This is not to attack victims of addiction or to discredit the grief or experiences of families and the lives of their children. Instead, examining addiction in a range of socio-economic contexts is a way to learn about how we navigate the issue of addiction for all youth.
Speaking from experience, there is nothing more beguiling, and also enraging, than the anonymous witnessing of everyday talk where the word addict or alcoholic gets tossed around. It is often followed by a slanderous list of descriptions like worthless, disgusting, incarcerated and dead, followed by “at least I’m not …”
One reason it becomes important to recognize how these labels are used is to notice that they marginalize and degrade the addict. Additionally, in contexts such as white communities, many of these labels infer that addicts are people of color, and/or of lower status and means.
In previous political eras, it seemed that the war on drugs was in fact a war on people of color. But today, whites are being faced with an unexpected crisis that has turned a war on deviance into a desperate cry for help.
Suddenly, there is an urgent appeal for a change in the legal consequences that advantaged whites had no problem demanding when they believed the affliction belonged to someone other than themselves.
[Related: Alcohol and College Students: A Study in Prevention]
Yet for the anonymous other, the person many believe they could never be, the social laws and public sentencing of the addict is carried out in merciless ways daily. You would never know there are millions of us worldwide, from every race, religion and creed, living among you in anonymous recovery.
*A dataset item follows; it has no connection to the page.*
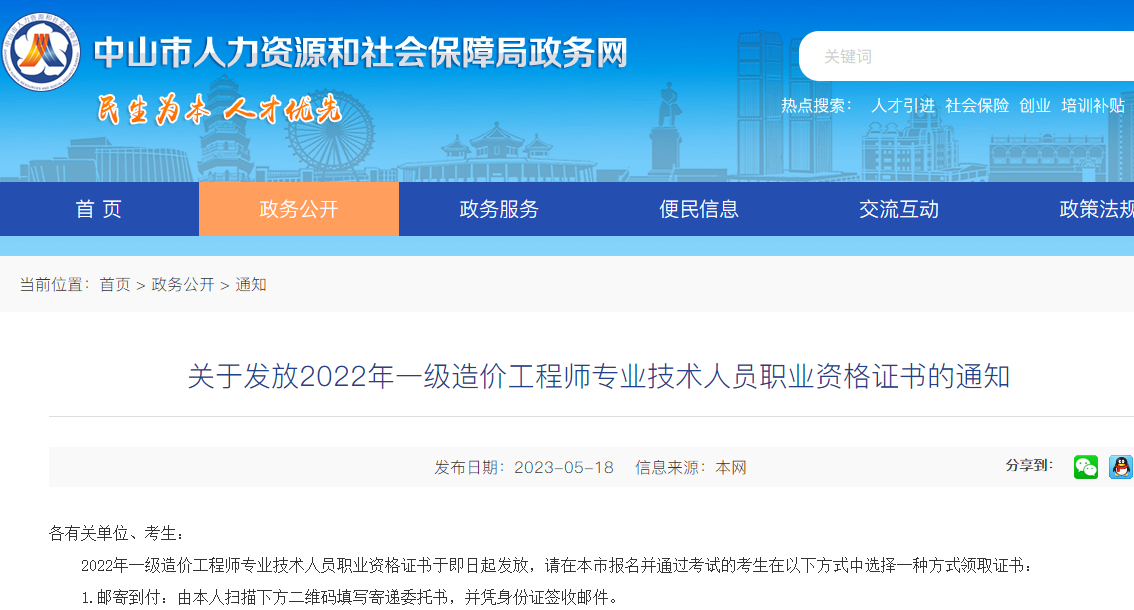Share the notice via QQ penguin icon
The image size is (1134, 610).
pyautogui.click(x=1120, y=467)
Many of these points can be difficult to absorb given the underlying level of crisis, at a time when lives are being lost at an alarming rate. For many, a campaign on consequences seems a viable solution to the issue of addiction.
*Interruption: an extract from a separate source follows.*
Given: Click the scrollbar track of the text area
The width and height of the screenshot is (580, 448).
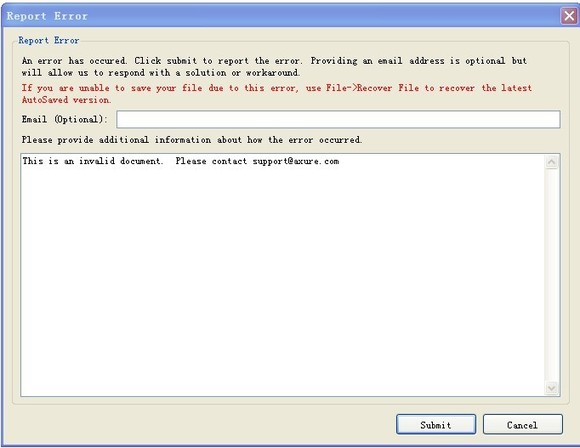Looking at the screenshot, I should pyautogui.click(x=552, y=275).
With the appearance of an unforeseen epidemic on their hands, parents are hurriedly asking for a “gentler drug war.” Not only has drug use moved off the streets and into suburban living rooms, but the drug war has shifted its terrain too.
The media notably illustrate how Caucasian parents have fought most of this battle from the front lines of their homes in the form of letter writing, news interviews and phone calls to state officials. The nature of such a response denotes a position of power that can summon political agency from behind closed doors.
Such examples point to a deeply skewed political climate for addicts operating under the influence of wealth and skin color, as well as strategic words. As armchair activists, these families seem to have enough prestige and familiarity with legislation as to demand redevelopment of drug law and policy on their terms.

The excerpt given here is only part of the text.